## Exercise directions
Copy every line of the following entries word for word, leaving out the pictures.

## Listing

+===+

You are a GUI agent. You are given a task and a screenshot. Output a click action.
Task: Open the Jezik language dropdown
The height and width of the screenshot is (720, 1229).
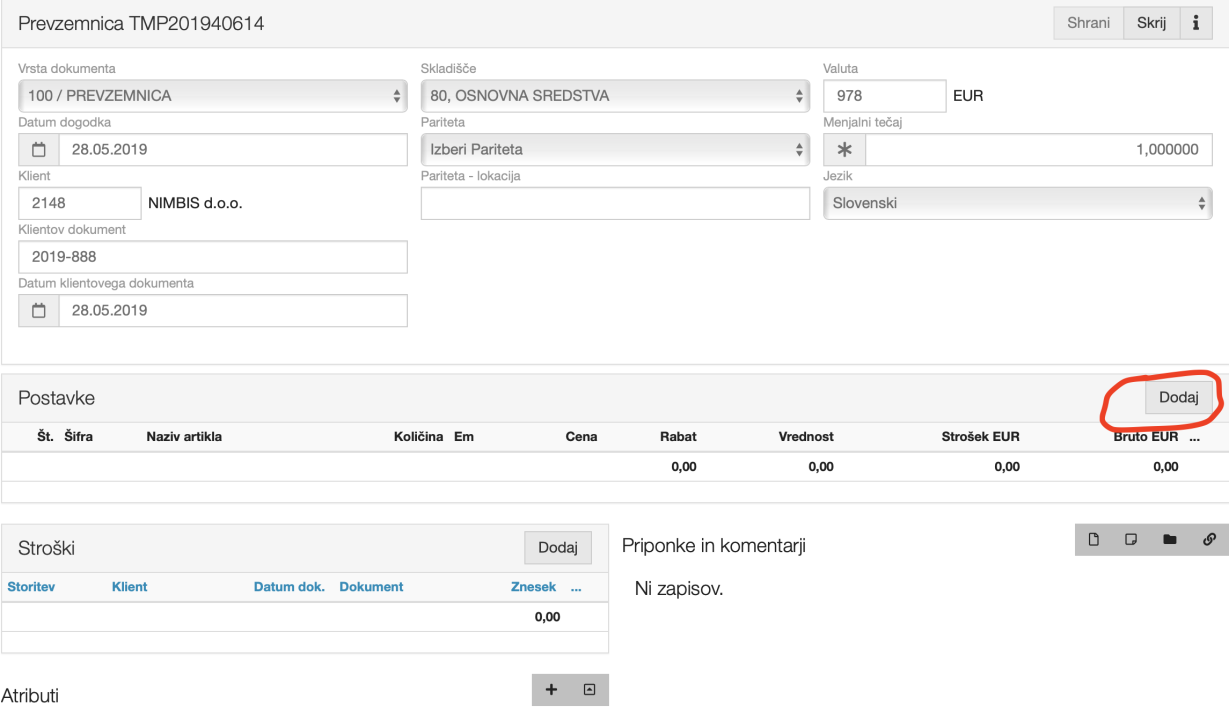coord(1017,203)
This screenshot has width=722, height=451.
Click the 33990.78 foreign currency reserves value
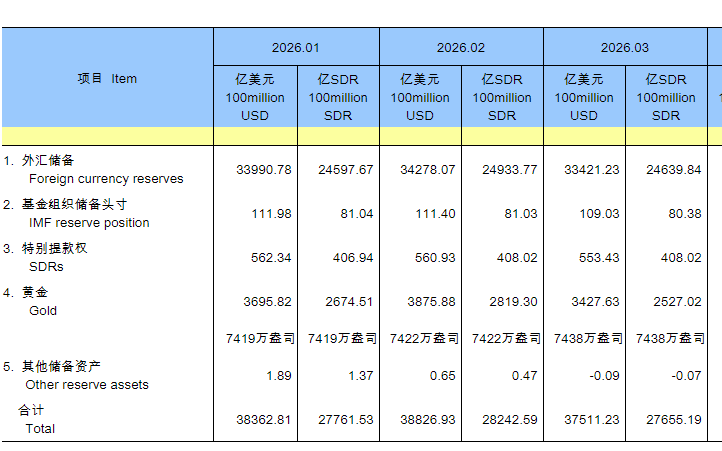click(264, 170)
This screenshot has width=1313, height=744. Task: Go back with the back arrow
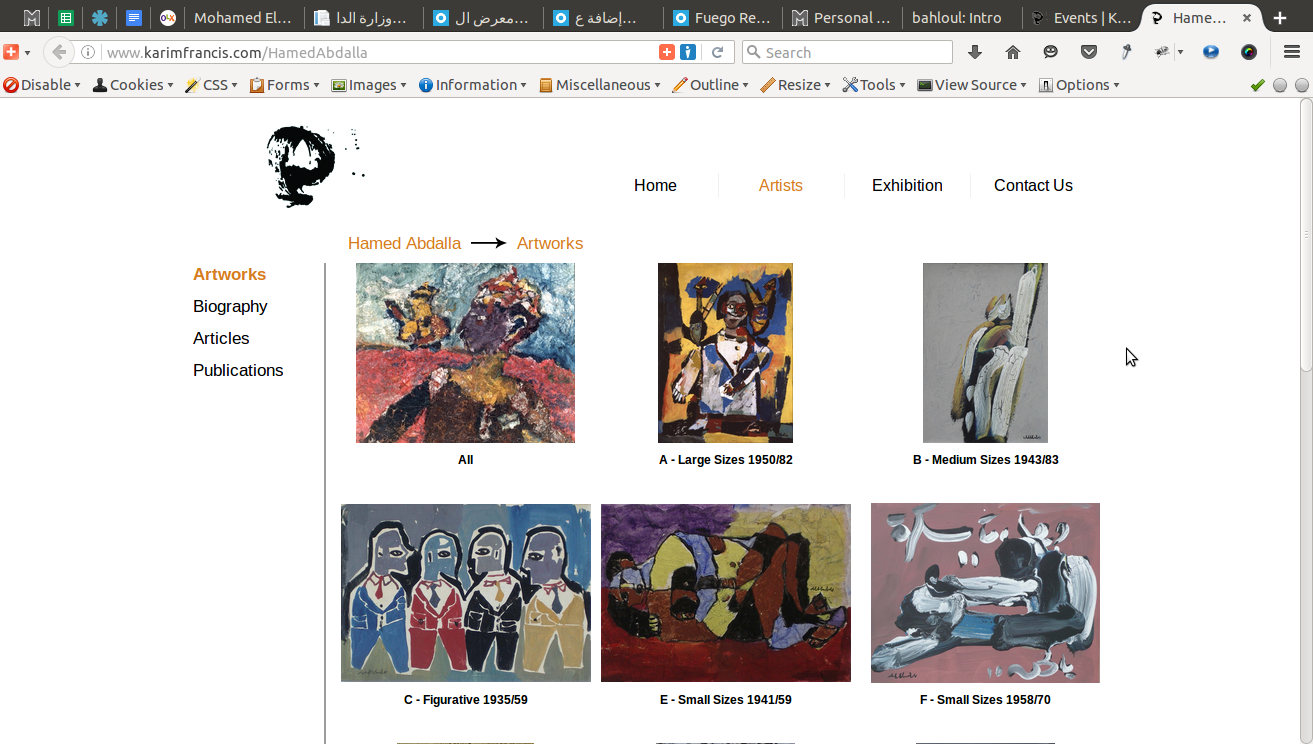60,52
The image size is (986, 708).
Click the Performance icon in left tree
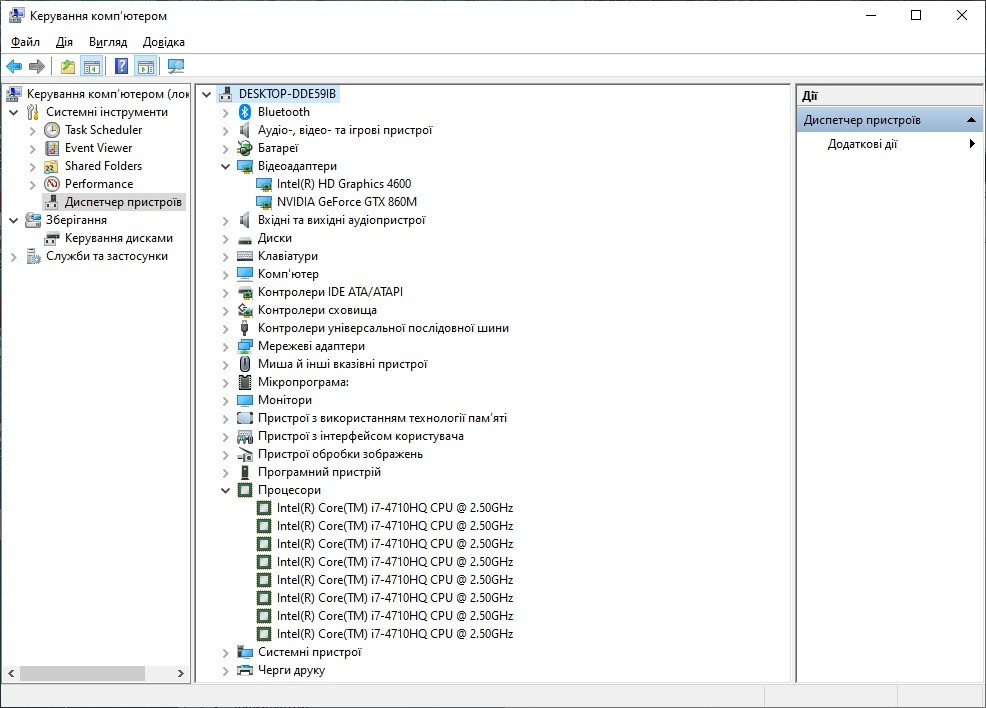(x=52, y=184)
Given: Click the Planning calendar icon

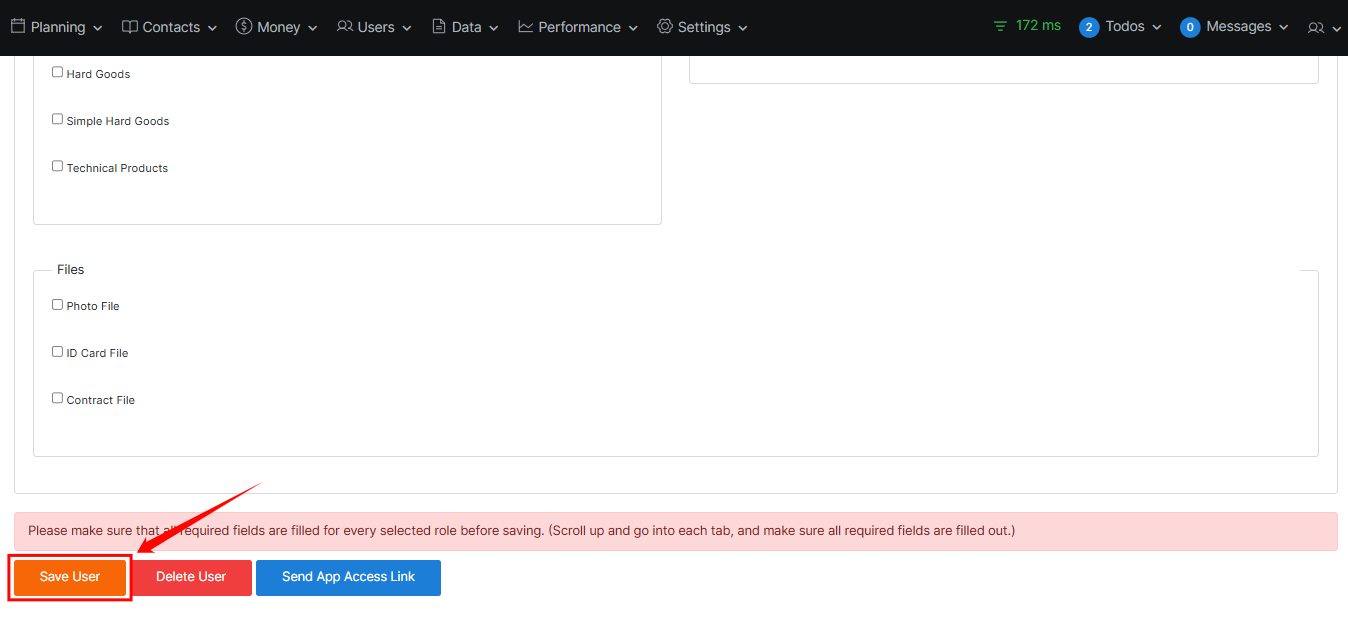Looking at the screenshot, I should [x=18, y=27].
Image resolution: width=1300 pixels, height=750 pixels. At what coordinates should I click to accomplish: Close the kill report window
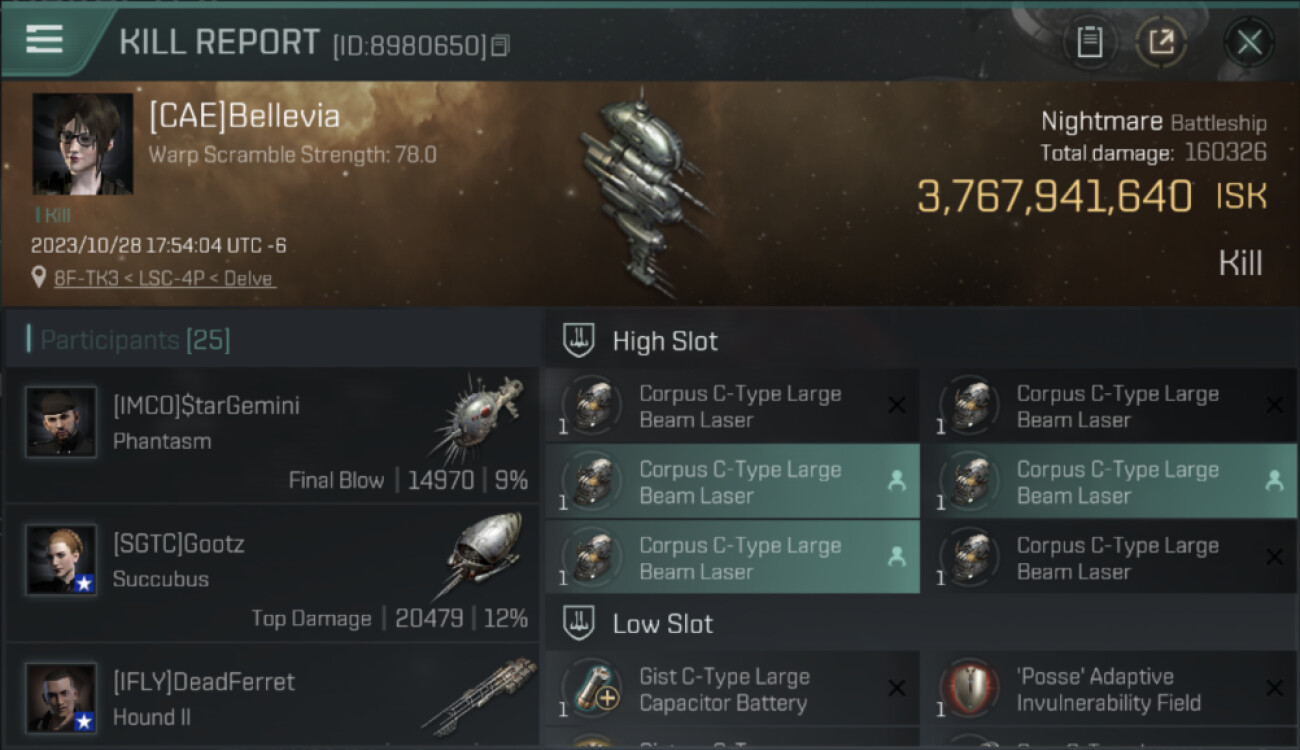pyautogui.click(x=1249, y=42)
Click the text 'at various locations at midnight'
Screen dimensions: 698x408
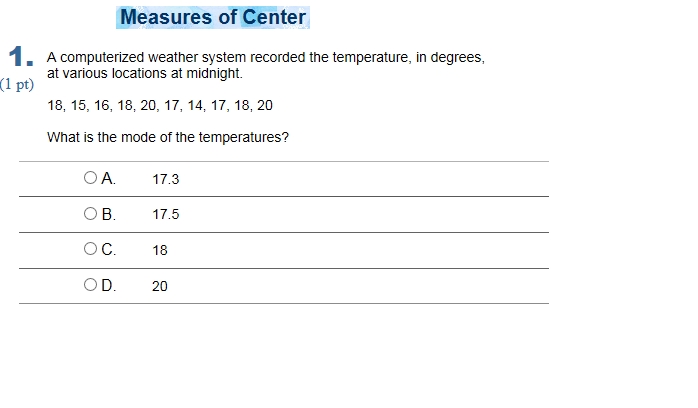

+===+

## The answer
You are a GUI agent. You are given a task and a screenshot. Output a click action.
Task: Open the Jezik language dropdown
The height and width of the screenshot is (720, 1229).
coord(1017,203)
This screenshot has width=722, height=451.
Click the 33990.78 foreign currency reserves value
click(264, 170)
This screenshot has width=1313, height=744. Task: Go back with the back arrow
60,52
The image size is (986, 708).
Click the Performance icon in left tree
(x=52, y=184)
Given: Click the Planning calendar icon

Looking at the screenshot, I should [x=18, y=27].
Image resolution: width=1300 pixels, height=750 pixels. At what coordinates should I click to accomplish: Close the kill report window
pyautogui.click(x=1249, y=42)
Click the text 'at various locations at midnight'
Screen dimensions: 698x408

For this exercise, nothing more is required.